Task statement:
Please pick up the forum post below on the slow Prisma query for users with no email and carry it on from its final line.

Document section:
--*--

Ran into a severe performance issue yesterday. I h...
# prisma-client
s
Ran into a severe performance issue yesterday. I have a model like
Copy code
model User {
  id           Int      @id @default(autoincrement())
  primaryEmail String   @unique @map("primary_email")
  emails        Email[]
  @@map("users")
}

model Email {
  id                 Int      @id @default(autoincrement())
  userId             Int      @map("user_id")
  user               User     @relation(fields: [userId], references: [id])
  email              String   @unique
  @@map("emails")
}
And I'd like to get all users who don't have an email, per the docs, I'm running:
Copy code
prisma.user.findMany({
  where: { emails: { none: {} } }
});
This creates SQL along the lines of:
Copy code
SELECT * FROM users
WHERE (users.id) NOT IN (
    SELECT users.id
    FROM users
    INNER JOIN emails
        ON (emails.user_id) = (users.id)

--*--

Records:

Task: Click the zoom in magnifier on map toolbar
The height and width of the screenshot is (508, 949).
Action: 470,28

--*--

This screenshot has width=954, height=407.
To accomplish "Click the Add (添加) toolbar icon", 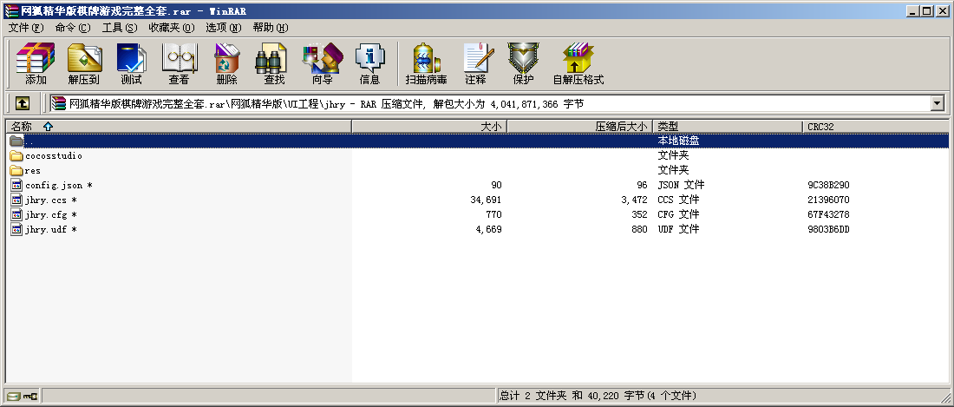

--*--

The reply:
    WHERE (users.id IS NOT NULL)
)
The query plan for this
Copy code
EXPLAIN SELECT * FROM users
WHERE (users.id) NOT IN (
    SELECT users.id
    FROM users
    INNER JOIN emails
        ON (emails.user_id) = (users.id)
    WHERE (users.id IS NOT NULL)
);
                                          QUERY PLAN
----------------------------------------------------------------------------------------------
 Seq Scan on users  (cost=2057.26..59509346.61 rows=24028 width=26)
   Filter: (NOT (SubPlan 1))
   SubPlan 1
     ->  Materialize  (cost=2057.26..4394.34 rows=55777 width=4)
           ->  Hash Join  (cost=2057.26..3897.46 rows=55777 width=4)
                 Hash Cond: (emails.user_id = users_1.id)
                 ->  Seq Scan on emails  (cost=0.00..1069.77 rows=55777 width=4)
                 ->  Hash  (cost=1268.56..1268.56 rows=48056 width=4)
                       ->  Seq Scan on users users_1  (cost=0.00..1268.56 rows=48056 width=4)
                             Filter: (id IS NOT NULL)
(10 rows)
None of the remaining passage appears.